Naval General Service Medal, with bars for Anse la Barque Decr. 1809, Martinique & Guadaloupe, awarded to AB Edward Rose 1848
Image["Naval General Service Medal, 1848"]Obverse, a bust of Queen Victoria
Image["Naval General Service Medal, 1848"]Reverse, Britannia with a trident seated sideways on a seahorse
Naval General Service Medal, 1848 (Napoleonic Wars)
Just as in 1848 the extensive land campaigns of the Napoleonic Wars and the other conflicts of the pre-Victorian era were recognised by the issue of the
Military General Service Medal, those serving in the Navy at the time were recognised with the Naval General Service Medal. As with the
Army equivalent and the
East India Company's related award, many of the battles for which the medal was awarded had been fought so long ago that few if any claimants survived.

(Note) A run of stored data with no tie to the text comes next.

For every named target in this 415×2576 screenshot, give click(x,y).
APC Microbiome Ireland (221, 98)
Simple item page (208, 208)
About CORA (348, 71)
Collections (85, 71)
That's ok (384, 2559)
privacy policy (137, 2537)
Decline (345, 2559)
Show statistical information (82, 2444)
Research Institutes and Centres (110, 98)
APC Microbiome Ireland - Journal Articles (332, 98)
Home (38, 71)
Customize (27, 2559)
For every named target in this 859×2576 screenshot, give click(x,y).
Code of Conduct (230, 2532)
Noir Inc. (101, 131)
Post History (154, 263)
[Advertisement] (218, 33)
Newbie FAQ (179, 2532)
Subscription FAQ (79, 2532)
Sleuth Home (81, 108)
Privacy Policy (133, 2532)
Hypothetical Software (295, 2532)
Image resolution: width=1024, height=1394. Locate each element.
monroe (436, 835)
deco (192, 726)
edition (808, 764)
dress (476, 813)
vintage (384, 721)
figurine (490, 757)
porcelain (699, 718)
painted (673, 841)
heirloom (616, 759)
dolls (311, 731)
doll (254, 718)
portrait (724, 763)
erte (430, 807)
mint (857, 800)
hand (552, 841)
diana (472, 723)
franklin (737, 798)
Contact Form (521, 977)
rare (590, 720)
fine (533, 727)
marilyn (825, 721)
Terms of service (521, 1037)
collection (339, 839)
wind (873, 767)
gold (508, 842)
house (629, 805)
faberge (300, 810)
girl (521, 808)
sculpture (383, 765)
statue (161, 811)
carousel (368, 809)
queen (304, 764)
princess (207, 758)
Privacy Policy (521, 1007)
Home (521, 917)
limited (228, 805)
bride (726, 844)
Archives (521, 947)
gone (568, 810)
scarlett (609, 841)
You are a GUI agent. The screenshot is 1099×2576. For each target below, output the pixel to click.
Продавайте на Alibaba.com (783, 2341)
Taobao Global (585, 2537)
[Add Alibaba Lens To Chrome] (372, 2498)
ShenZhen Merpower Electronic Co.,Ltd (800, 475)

In addition, bars were awarded for many actions whose significance and size were, despite the heroism displayed by those involved, relatively minor. The result was that many of the bars were issued in tiny numbers, with some combinations all but unique, and the medals command a very high price among collectors because of this rarity and individuality. This in turn, along with the manufacture in most cases of more bars than were eventually issued, has led to the `improvement' of many common awards where recipients' names are shared with those present at `rarer' battles. The medal also shares with the
Military General Service and
Army of India Medals the oddity that Queen Victoria, whose portrait they bear, was not the ruler under whom the battles for which it was awarded were fought.
This medal was awarded to Able Bodied Seaman Edward Rose, who served aboard HMS Ringdove in an extremely busy period in which that vessel participated in two major campaigns and a lesser battle. The campaigns, which were the invasion and capture of the French Caribbean islands of
Martinique and
Guadaloupe, are more fully described on
other
pages; the battle of Anse la Barque fell between the two campaigns, before
the fall of Guadaloupe, while French traffic was still passing to the island. The Royal Navy was doing
its best to harass such traffic of course, and so it was that on 18 December 1809 a squadron, including Ringdove, under Captain S. Ballard in HMS Sceptre, fell in with a French convoy escorted by 2 frigates, which therefore took refuge under the guns of the fortress of Anse la Barque. The 9 ships of the British squadron managed however to capture both the frigates and the battery. 43 bars were awarded for this encounter in 1848.
Rose's presence on the ship at this time has been verified, and the Medals Roll confirms the award of the medal to him. Lester Watson purchased this medal from the London dealers Baldwin 1927.